*What is required:* Return all entries below exactly. Skip nothing.

*Supplied records:*
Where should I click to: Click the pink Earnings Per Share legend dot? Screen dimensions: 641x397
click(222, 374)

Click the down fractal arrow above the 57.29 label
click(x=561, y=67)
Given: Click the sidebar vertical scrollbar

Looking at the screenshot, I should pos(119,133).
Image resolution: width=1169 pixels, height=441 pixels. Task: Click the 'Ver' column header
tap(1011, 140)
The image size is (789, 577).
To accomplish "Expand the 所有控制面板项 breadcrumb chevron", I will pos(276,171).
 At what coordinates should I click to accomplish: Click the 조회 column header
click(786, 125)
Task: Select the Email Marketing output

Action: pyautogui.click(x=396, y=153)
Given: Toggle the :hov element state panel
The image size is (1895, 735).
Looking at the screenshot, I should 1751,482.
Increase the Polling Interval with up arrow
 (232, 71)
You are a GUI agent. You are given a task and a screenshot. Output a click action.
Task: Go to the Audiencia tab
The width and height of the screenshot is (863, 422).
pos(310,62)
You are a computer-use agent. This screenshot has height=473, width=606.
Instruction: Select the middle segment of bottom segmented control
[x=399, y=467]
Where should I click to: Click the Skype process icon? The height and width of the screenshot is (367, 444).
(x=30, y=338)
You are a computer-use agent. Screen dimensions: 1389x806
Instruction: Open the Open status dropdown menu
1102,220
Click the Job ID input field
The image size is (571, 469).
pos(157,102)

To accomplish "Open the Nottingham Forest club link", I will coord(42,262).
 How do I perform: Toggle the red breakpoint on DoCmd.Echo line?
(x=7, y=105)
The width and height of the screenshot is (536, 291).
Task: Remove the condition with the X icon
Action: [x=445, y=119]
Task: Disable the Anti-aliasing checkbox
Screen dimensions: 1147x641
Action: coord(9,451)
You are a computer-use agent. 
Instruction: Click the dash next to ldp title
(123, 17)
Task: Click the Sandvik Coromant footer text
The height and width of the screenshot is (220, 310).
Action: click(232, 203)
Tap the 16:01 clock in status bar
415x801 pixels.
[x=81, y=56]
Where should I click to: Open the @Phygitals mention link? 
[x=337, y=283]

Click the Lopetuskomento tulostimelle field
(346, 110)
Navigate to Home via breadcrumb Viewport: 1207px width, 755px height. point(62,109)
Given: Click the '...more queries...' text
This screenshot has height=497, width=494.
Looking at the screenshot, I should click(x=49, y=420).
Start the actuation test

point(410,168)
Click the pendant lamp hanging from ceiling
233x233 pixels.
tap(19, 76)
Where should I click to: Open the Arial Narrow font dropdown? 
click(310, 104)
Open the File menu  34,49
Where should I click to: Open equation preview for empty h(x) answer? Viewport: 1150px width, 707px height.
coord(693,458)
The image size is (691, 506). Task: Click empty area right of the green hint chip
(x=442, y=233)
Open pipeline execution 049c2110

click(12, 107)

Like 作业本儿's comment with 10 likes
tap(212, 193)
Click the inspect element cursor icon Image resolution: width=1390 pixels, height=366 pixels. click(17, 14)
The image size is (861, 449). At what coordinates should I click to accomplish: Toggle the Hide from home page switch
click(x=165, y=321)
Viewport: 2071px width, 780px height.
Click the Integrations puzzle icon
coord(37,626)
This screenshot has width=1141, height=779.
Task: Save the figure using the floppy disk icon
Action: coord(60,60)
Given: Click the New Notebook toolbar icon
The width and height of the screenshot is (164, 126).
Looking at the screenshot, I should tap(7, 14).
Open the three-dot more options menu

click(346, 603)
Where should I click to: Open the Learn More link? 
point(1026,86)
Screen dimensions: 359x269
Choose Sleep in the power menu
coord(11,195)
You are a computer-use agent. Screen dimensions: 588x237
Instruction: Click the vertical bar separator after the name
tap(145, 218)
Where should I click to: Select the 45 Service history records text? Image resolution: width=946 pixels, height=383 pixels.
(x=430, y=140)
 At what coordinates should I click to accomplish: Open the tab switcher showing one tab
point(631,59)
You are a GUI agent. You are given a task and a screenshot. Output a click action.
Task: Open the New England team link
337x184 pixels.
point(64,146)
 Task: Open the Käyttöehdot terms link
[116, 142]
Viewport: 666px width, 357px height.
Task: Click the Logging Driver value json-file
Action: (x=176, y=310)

*Answer:*
Where should I click to: Click the pink Earnings Per Share legend dot? Screen dimensions: 641x397
click(222, 374)

Click the down fractal arrow above the 57.29 label
click(x=561, y=67)
Given: Click the sidebar vertical scrollbar

Looking at the screenshot, I should pos(119,133).
Image resolution: width=1169 pixels, height=441 pixels. Task: Click the 'Ver' column header
tap(1011, 140)
The image size is (789, 577).
To accomplish "Expand the 所有控制面板项 breadcrumb chevron", I will pos(276,171).
 At what coordinates should I click to accomplish: Click the 조회 column header
click(786, 125)
Task: Select the Email Marketing output

Action: pyautogui.click(x=396, y=153)
Given: Toggle the :hov element state panel
The image size is (1895, 735).
Looking at the screenshot, I should 1751,482.
Increase the Polling Interval with up arrow
 (232, 71)
You are a GUI agent. You are given a task and a screenshot. Output a click action.
Task: Go to the Audiencia tab
The width and height of the screenshot is (863, 422).
pos(310,62)
You are a computer-use agent. This screenshot has height=473, width=606.
Instruction: Select the middle segment of bottom segmented control
[x=399, y=467]
Where should I click to: Click the Skype process icon? The height and width of the screenshot is (367, 444).
(x=30, y=338)
You are a computer-use agent. Screen dimensions: 1389x806
Instruction: Open the Open status dropdown menu
1102,220
Click the Job ID input field
The image size is (571, 469).
pos(157,102)

To accomplish "Open the Nottingham Forest club link", I will coord(42,262).
 How do I perform: Toggle the red breakpoint on DoCmd.Echo line?
(x=7, y=105)
The width and height of the screenshot is (536, 291).
Task: Remove the condition with the X icon
Action: [x=445, y=119]
Task: Disable the Anti-aliasing checkbox
Screen dimensions: 1147x641
Action: coord(9,451)
You are a computer-use agent. 
Instruction: Click the dash next to ldp title
(123, 17)
Task: Click the Sandvik Coromant footer text
The height and width of the screenshot is (220, 310).
Action: click(232, 203)
Tap the 16:01 clock in status bar
415x801 pixels.
[x=81, y=56]
Where should I click to: Open the @Phygitals mention link? 
[x=337, y=283]

Click the Lopetuskomento tulostimelle field
(346, 110)
Navigate to Home via breadcrumb Viewport: 1207px width, 755px height. point(62,109)
Given: Click the '...more queries...' text
This screenshot has height=497, width=494.
Looking at the screenshot, I should click(x=49, y=420).
Start the actuation test

point(410,168)
Click the pendant lamp hanging from ceiling
233x233 pixels.
tap(19, 76)
Where should I click to: Open the Arial Narrow font dropdown? 
click(310, 104)
Open the File menu  34,49
Where should I click to: Open equation preview for empty h(x) answer? Viewport: 1150px width, 707px height.
coord(693,458)
The image size is (691, 506). Task: Click empty area right of the green hint chip
(x=442, y=233)
Open pipeline execution 049c2110

click(12, 107)

Like 作业本儿's comment with 10 likes
tap(212, 193)
Click the inspect element cursor icon Image resolution: width=1390 pixels, height=366 pixels. click(17, 14)
The image size is (861, 449). At what coordinates should I click to accomplish: Toggle the Hide from home page switch
click(x=165, y=321)
Viewport: 2071px width, 780px height.
Click the Integrations puzzle icon
coord(37,626)
This screenshot has width=1141, height=779.
Task: Save the figure using the floppy disk icon
Action: coord(60,60)
Given: Click the New Notebook toolbar icon
The width and height of the screenshot is (164, 126).
Looking at the screenshot, I should tap(7, 14).
Open the three-dot more options menu

click(346, 603)
Where should I click to: Open the Learn More link? 
point(1026,86)
Screen dimensions: 359x269
Choose Sleep in the power menu
coord(11,195)
You are a computer-use agent. Screen dimensions: 588x237
Instruction: Click the vertical bar separator after the name
tap(145, 218)
Where should I click to: Select the 45 Service history records text? Image resolution: width=946 pixels, height=383 pixels.
(x=430, y=140)
 At what coordinates should I click to accomplish: Open the tab switcher showing one tab
point(631,59)
You are a GUI agent. You are given a task and a screenshot. Output a click action.
Task: Open the New England team link
337x184 pixels.
point(64,146)
 Task: Open the Käyttöehdot terms link
[116, 142]
Viewport: 666px width, 357px height.
Task: Click the Logging Driver value json-file
Action: (x=176, y=310)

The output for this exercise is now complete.